Stored records:
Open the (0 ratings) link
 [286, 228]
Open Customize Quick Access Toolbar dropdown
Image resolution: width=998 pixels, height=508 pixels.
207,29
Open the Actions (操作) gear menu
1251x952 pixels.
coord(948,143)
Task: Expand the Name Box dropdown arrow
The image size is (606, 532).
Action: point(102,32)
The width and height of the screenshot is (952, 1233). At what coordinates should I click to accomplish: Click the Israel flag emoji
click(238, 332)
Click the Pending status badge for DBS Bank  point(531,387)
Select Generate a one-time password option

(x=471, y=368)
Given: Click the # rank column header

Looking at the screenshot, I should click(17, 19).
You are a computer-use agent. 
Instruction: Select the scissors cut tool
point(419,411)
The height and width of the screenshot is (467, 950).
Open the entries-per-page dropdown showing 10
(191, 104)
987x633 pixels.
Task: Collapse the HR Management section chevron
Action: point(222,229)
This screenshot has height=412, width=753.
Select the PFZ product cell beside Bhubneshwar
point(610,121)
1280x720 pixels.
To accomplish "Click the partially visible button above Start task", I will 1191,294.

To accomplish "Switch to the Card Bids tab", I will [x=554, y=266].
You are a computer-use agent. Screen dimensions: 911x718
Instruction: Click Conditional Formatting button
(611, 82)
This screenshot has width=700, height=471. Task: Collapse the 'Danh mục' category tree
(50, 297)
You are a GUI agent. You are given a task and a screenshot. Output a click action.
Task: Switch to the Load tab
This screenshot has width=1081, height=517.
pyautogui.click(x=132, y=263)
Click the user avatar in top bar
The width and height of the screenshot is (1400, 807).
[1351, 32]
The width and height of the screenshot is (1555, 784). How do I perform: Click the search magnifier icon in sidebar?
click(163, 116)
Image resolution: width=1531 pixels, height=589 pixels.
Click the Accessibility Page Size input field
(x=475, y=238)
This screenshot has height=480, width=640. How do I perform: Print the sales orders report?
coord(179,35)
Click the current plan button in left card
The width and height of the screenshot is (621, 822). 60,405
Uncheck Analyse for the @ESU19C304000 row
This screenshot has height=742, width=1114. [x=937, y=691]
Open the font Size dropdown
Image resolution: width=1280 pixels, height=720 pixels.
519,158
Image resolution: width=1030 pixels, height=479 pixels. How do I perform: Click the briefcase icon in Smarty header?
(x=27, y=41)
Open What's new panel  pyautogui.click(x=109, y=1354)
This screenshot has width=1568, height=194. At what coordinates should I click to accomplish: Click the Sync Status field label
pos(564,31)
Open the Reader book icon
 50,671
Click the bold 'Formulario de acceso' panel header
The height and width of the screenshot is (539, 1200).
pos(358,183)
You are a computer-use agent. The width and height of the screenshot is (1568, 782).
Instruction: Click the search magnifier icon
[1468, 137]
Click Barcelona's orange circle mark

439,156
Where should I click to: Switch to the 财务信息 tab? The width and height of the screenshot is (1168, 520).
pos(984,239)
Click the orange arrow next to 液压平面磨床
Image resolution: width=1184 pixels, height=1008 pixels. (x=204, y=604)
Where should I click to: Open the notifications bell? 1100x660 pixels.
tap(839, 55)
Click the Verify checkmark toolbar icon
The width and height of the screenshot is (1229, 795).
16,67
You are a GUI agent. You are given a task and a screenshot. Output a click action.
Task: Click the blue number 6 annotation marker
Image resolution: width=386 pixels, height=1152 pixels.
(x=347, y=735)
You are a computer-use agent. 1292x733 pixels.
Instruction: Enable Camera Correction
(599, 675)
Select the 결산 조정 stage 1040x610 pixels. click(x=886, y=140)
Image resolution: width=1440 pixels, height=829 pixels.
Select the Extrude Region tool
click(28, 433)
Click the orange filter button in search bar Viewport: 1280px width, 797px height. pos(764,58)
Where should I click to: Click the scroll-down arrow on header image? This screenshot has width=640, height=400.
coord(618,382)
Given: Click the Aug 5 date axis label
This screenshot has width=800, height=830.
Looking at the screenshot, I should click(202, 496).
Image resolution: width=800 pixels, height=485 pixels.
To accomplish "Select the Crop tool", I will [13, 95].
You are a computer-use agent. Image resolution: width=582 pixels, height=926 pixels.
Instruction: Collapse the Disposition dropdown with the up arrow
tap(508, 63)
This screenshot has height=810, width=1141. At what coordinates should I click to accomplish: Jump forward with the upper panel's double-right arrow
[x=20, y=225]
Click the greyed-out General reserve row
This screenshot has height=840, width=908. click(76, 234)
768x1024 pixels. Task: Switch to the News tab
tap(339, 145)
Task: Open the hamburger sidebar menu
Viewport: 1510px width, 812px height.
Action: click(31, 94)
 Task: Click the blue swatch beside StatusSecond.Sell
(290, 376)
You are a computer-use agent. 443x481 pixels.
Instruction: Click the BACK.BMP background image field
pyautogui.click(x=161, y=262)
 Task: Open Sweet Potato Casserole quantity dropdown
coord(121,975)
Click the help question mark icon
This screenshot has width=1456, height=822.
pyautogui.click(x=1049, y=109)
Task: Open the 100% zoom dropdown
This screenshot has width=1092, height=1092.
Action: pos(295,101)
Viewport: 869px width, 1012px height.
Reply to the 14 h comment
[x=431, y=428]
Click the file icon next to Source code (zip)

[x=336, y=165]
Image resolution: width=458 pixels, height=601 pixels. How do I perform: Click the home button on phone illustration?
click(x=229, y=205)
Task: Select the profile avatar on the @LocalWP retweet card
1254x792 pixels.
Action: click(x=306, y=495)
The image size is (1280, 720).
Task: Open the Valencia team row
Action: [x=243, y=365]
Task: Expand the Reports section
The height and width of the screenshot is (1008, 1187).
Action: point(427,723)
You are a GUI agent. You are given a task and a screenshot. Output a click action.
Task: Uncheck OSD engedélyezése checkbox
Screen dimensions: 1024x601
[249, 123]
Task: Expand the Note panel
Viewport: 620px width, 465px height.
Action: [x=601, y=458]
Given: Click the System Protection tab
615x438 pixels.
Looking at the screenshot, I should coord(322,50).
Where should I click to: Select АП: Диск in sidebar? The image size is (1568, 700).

**Exercise objective:**
Sift the data above for lines with "avatar", then copy each one.

**Problem solution:**
Click the user avatar in top bar
Task: Select the profile avatar on the @LocalWP retweet card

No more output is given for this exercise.